A. It is essential to the Company to retain and attract as officers the
most capable persons available.
B. The substantial increase in corporate litigation subjects corporate
officers to the possibility of expensive litigation risks and it is therefore
reasonable, prudent and necessary for the Company contractually to obligate
itself to indemnify officers to the fullest extent permitted by law so that
capable persons will serve or continue to serve the Company.
C. The Officer is willing to serve, continue to serve and to take on
additional service for or on behalf of the Company on the condition that the
Officer be so indemnified.
NOW, THEREFORE, in consideration of the covenants contained herein and of
the Officer's continuing service to the Company, the Company and the Officer do
hereby agree as follows.
1. Definitions. The following terms as used in this Agreement shall have
the following respective meanings;
"Expenses" means all expenses, liabilities and losses, including
attorneys' fees, judgments, fines, penalties and amounts paid or to be paid in
settlement of a Proceeding.
"Proceeding" means any threatened, pending or completed action, suit,
deposition or proceeding (or part thereof), whether civil, criminal,
administrative or investigative and whether formal or informal.
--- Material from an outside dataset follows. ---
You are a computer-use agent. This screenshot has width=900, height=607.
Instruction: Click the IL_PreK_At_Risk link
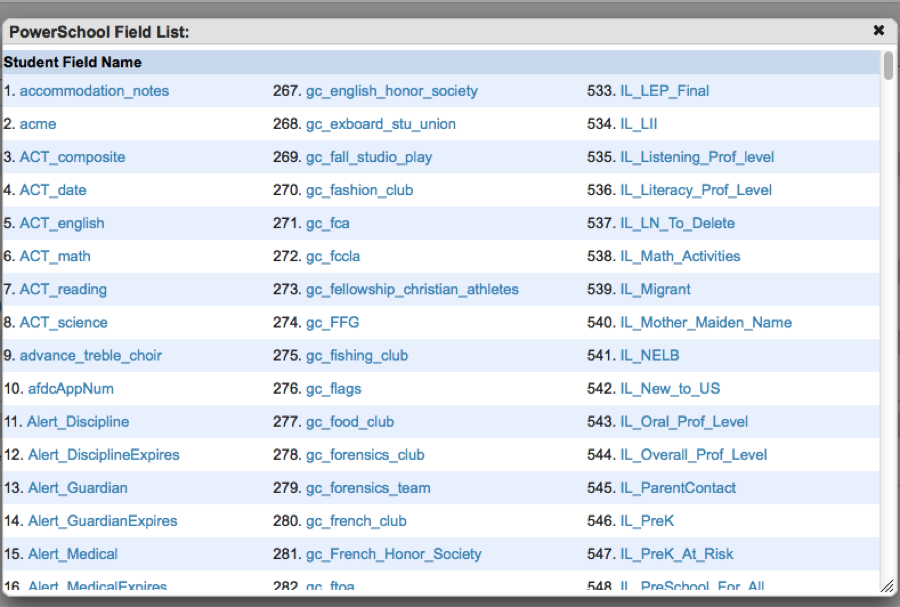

2. Indemnification by the Company. Subject to the terms and conditions of
this Agreement, the Company shall, to the extent permitted by law, indemnify,
defend and hold harmless the Officer from and against all Expenses reasonably
incurred or suffered by the Officer in connection with any Proceeding in which
the Officer is or was a party, or is threatened to be made a party, by reason
of the fact that the Officer is or was an officer, employee or agent of the
Company, or is or was serving at the request of the Company as a director,
officer, partner, trustee, employee or agent of another corporation,
partnership, joint venture, trust or other enterprise. This Agreement shall not
be construed as a contract or guaranty of employment between the Company and
the Officer for any specific duration.
3. Standard of Conduct. The Company shall be obligated under this
Agreement to indemnify the Officer only if the Officer acted in good faith and
in a manner the Officer reasonably believed to be in or not opposed to the best
interests of the Company or its shareholders. Indemnification under this
Agreement shall be made by the Company only upon a determination and evaluation,
made in the manner specified in Section 564a of the Michigan Business
Corporation Act, as amended, that the Officer met the standard of conduct
prescribed in the first sentence of this Paragraph.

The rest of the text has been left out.